[Supplied records]
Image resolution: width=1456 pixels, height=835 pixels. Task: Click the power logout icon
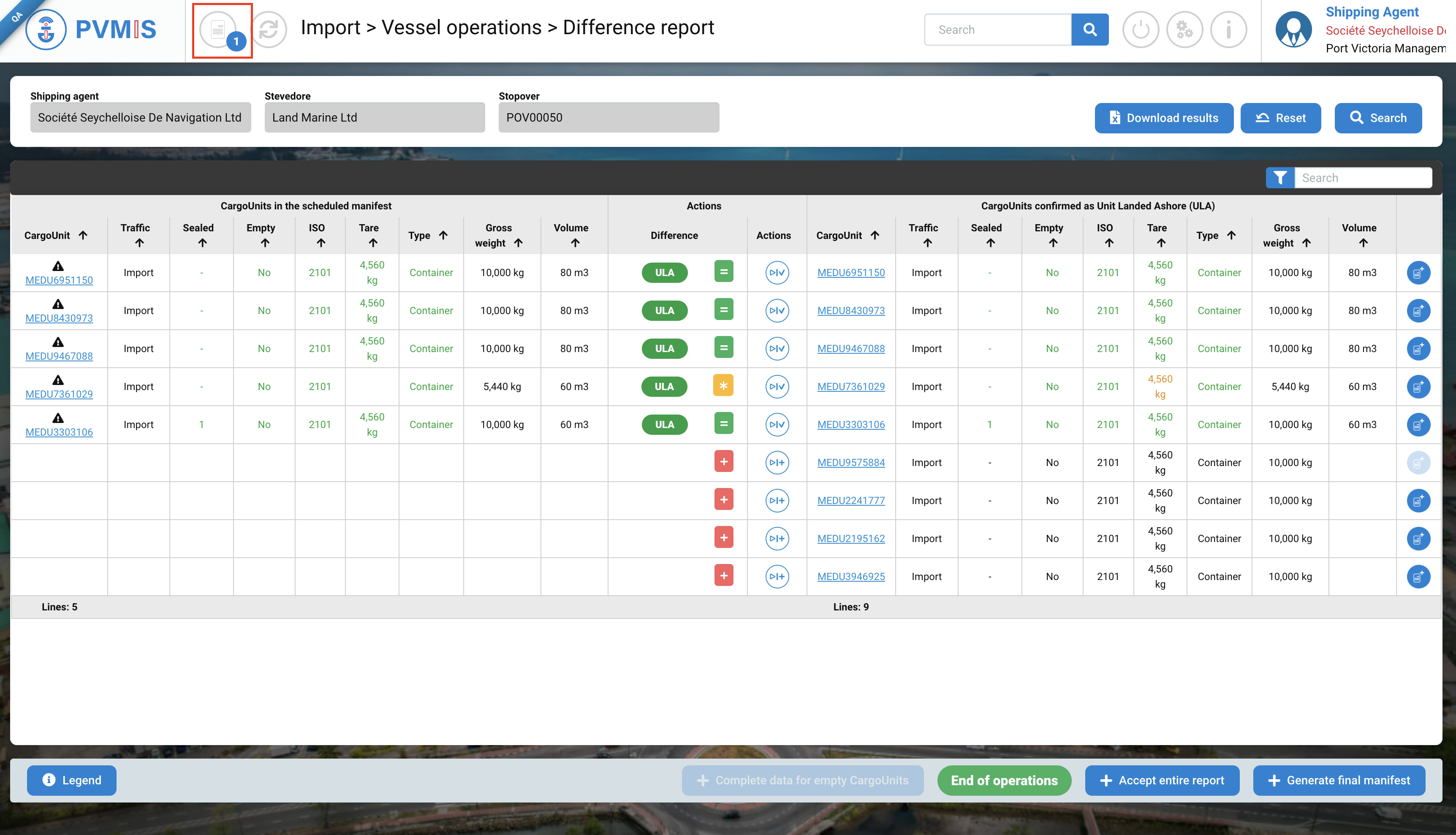click(1141, 30)
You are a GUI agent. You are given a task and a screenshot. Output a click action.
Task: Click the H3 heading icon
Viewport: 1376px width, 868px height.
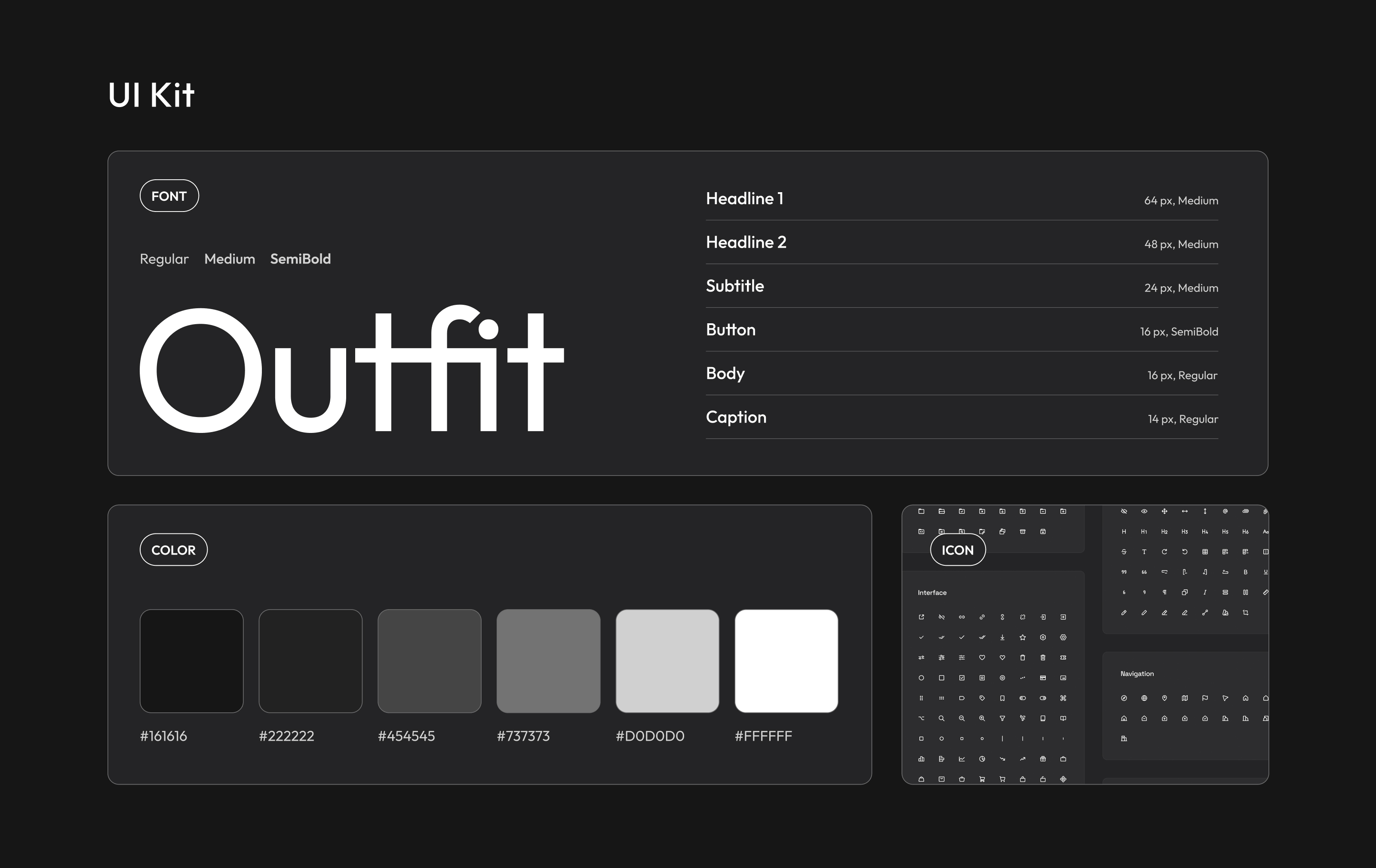coord(1185,531)
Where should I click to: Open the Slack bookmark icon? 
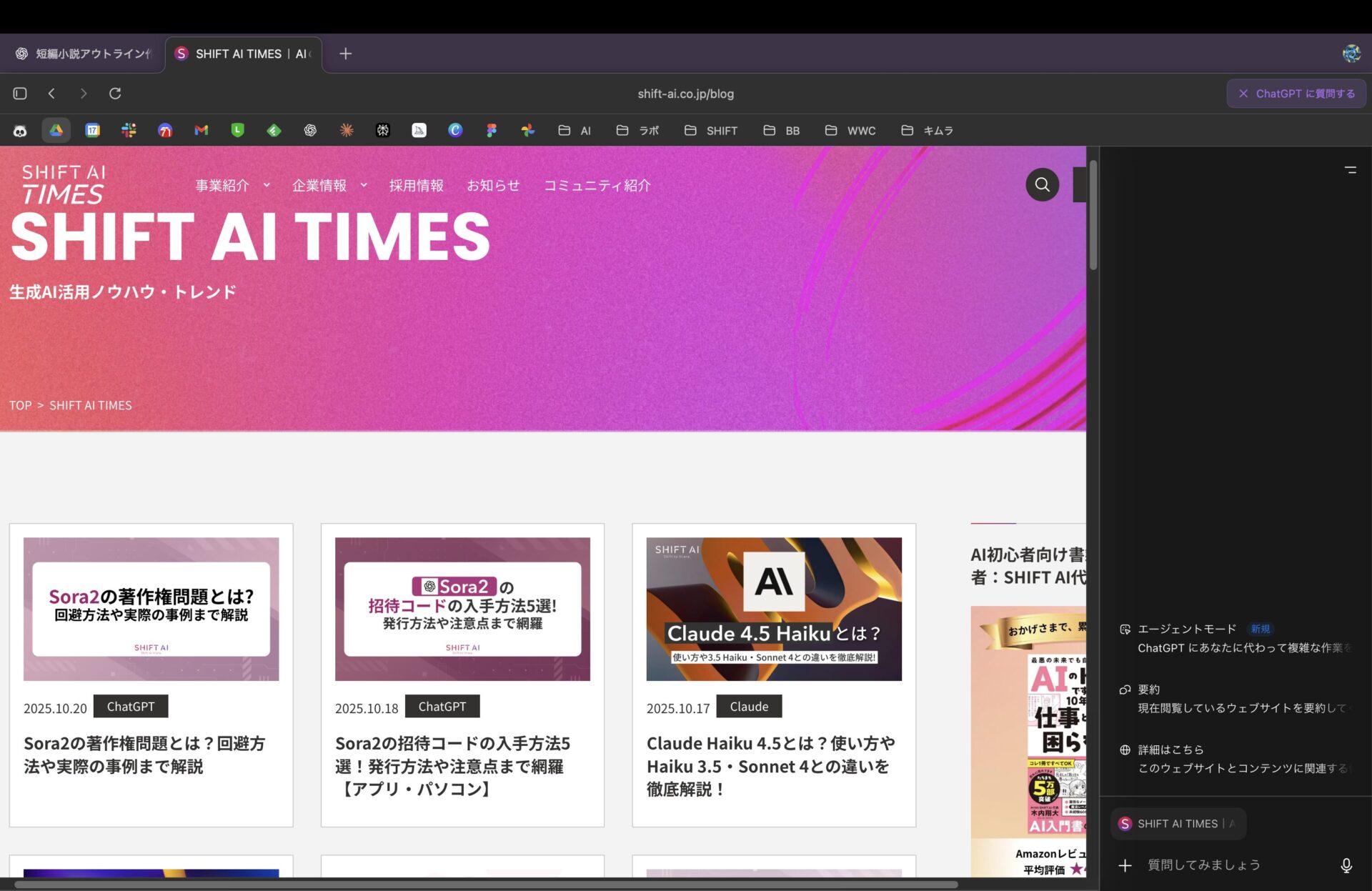point(129,130)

[What you should do]
Transcribe exactly, and without any pictures, each line from the one that holds "Task: Click the H3 heading icon" through the final line of the material above.

[Answer]
Task: Click the H3 heading icon
Viewport: 1376px width, 868px height.
coord(1185,531)
Where should I click to: Open the Slack bookmark icon? 
point(129,130)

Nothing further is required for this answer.